As of the end of the period covered by the report, the Registrants board of directors has determined that Joel W. Looney is qualified to serve as an audit committee financial expert serving on its audit committee and that he is independent, as defined by the U.S. Securities and Exchange Commission.
Item 4. | Principal Accountant Fees and Services. |
(a) Audit Fees The aggregate fees billed for each of the last two fiscal years for professional services rendered by the principal accountant for the audit of the Registrants annual financial statements or services that are normally provided by the accountant in connection with statutory and regulatory filings or engagements were $29,000 and $32,000 for the fiscal years ended March 31, 2009 and March 31, 2010, respectively.
(b) Audit-Related Fees There were no fees billed for the fiscal years ended March 31, 2009 and March 31, 2010, for assurance and related services by the principal accountant that are reasonably related to the performance of the audit of the Registrants financial statements and are not reported under (a) of this Item.
(c) Tax Fees The aggregate fees billed in each of the last two fiscal years for professional services rendered by the principal accountant for the review of the Registrants tax returns and excise tax calculations were $7,250 and $7,250 for the fiscal years ended March 31, 2009 and March 31, 2010, respectively.
(d) All Other Fees There were no other fees billed for the fiscal years ended March 31, 2009 and March 31, 2010 for products and services provided by the principal accountant, other than the services reported in (a) through (c) of this Item.
(e) (1) Audit Committee Pre-Approval Policies and Procedures.
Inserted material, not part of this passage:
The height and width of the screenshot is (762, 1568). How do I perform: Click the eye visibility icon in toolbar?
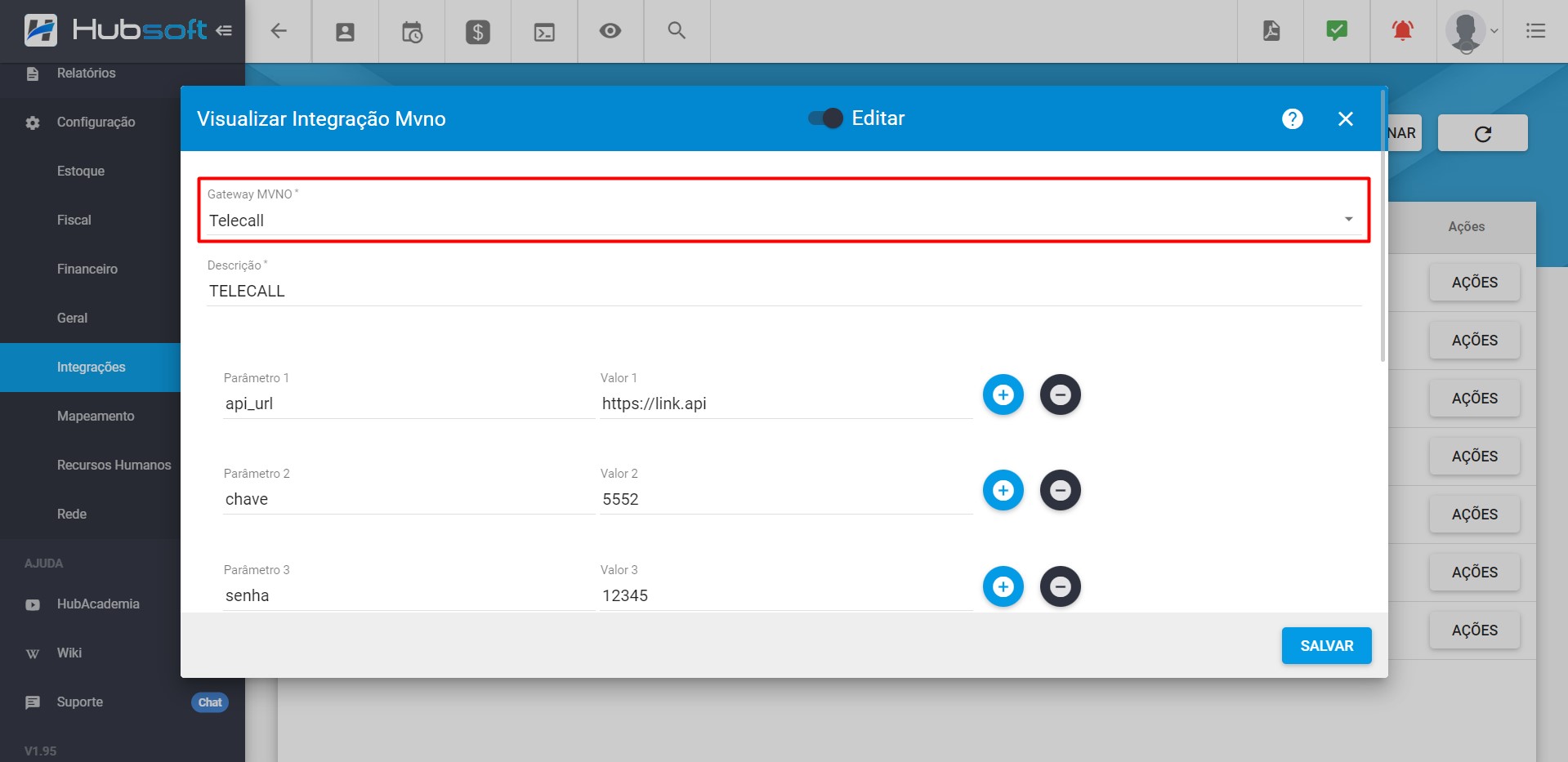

The Registrants audit committee pre-approves all audit and non-audit services to be performed by the Registrants accountant before the accountant is engaged by the Registrant to perform such services.
(e) (2) Percentage of Services. There were no services described in (b) through (d) above (including services required to be approved by the audit committee pursuant to paragraph (c)(7)(ii) of Rule 2-01 of Regulation S-X) that were approved by the audit committee pursuant to paragraph (c)(7)(i)(C) of Rule 2-01 of Regulation S-X.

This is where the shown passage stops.